* SUPPLIED TEXT
Efficacy of Peer Support Arrangements to Increase Peer Interaction and AAC Use.
Team-planned peer support can triple peer interaction for students with CCN even when AAC use barely changes.
01Research in Context
What this study did
Four middle-school students with intellectual disability and complex communication needs (CCN) joined general-ed classes.
A team of teachers, speech therapist, and parents planned peer support arrangements.
Typical classmates learned to stay, wait, and prompt short AAC turns. The researchers tracked peer-to-peer talk and AAC use across baseline and intervention days.
What they found
Peer interaction jumped for every student; some tripled their back-and-forth comments.
AAC use rose only for one student.
Social gains happened even when the device stayed quiet, showing the power of planned peer support.
How this fits with other research
Leaf et al. (2012) used peer-delivered visual scripts earlier in middle school. Their single student talked more, but skills did not spread to new peers. E et al. added team planning and peer supports, lifting interaction for all four students without extra generalization steps.

* INFORMATION PROVIDED

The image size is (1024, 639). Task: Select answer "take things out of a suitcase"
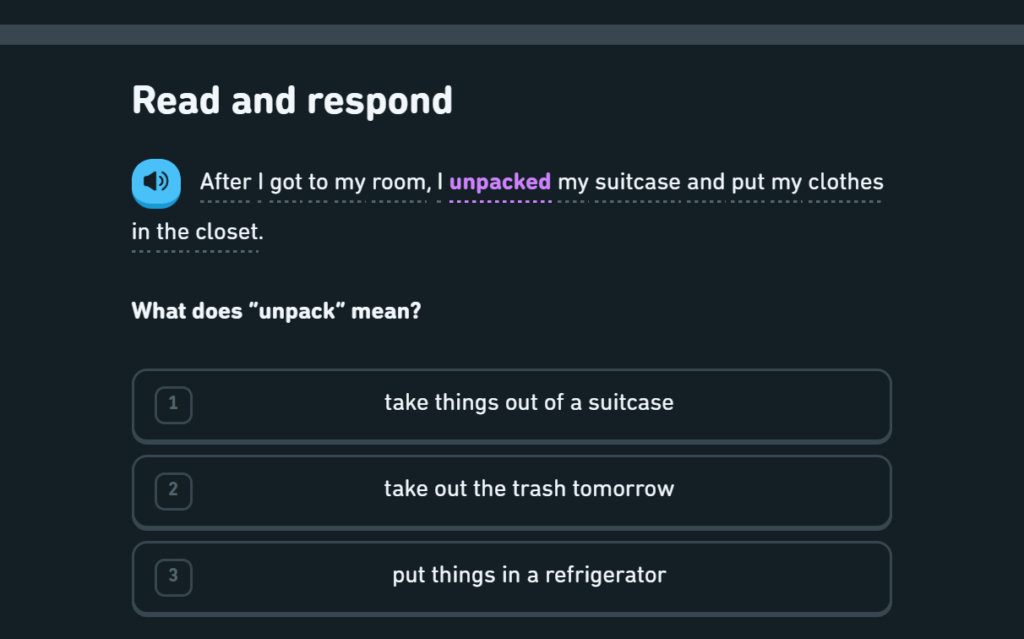(511, 406)

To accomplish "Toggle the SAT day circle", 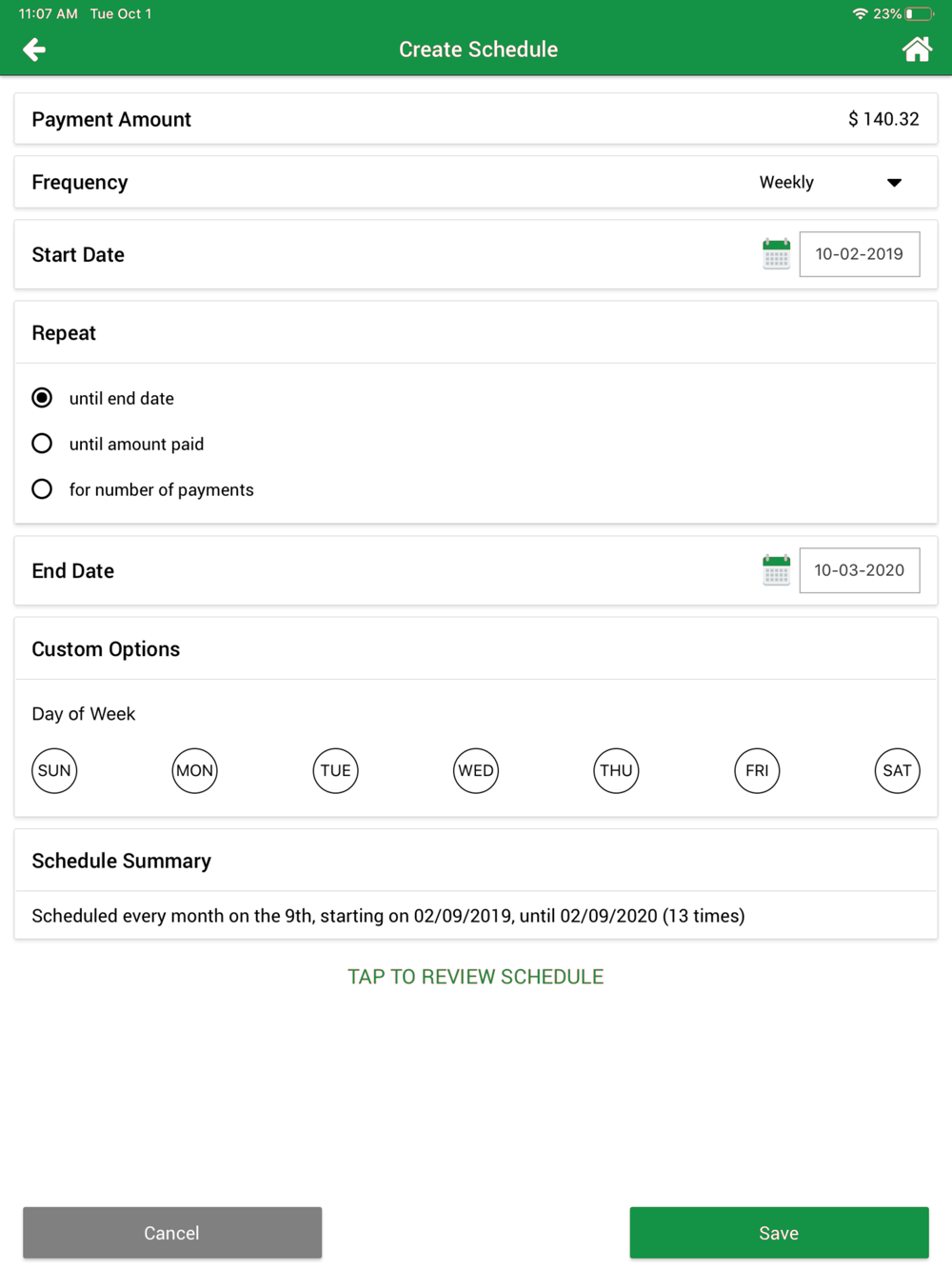I will [x=898, y=771].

* CHECK YOUR UNDERSTANDING
**1.** Answer these questions using the summary of the peer support study:
(a) Who made up the team that planned the peer support arrangements?
(b) For how many students did AAC use rise?
(c) In the study by Leaf et al. (2012), what did not happen with the skills?
**2.** Extend the summary of the peer support study, beginning after its final sentence.

* RESULTS FOR THE EXERCISE
**1.**
(a) Teachers, a speech therapist, and parents.
(b) One student.
(c) The skills did not spread to new peers.

**2.**
Anderson et al. (2025) later trained paraeducators to give more communication chances during lessons. Both studies show the same leap in expressive turns; one used peers in gen-ed, the other used adults in special-ed.
Klein et al. (2024) taught teachers to give augmented input in special-ed rooms. Gains were modest and took booster sessions. E et al. got bigger peer gains with less AAC focus, showing the partner can matter more than the device.
Why it matters
You can lift social life for students with CCN even if AAC skill growth is slow. Schedule a quick team meeting, pick two classmates, and teach them to stay close, wait, and comment. Track peer talk for a week; you may see the chat double before the device use moves.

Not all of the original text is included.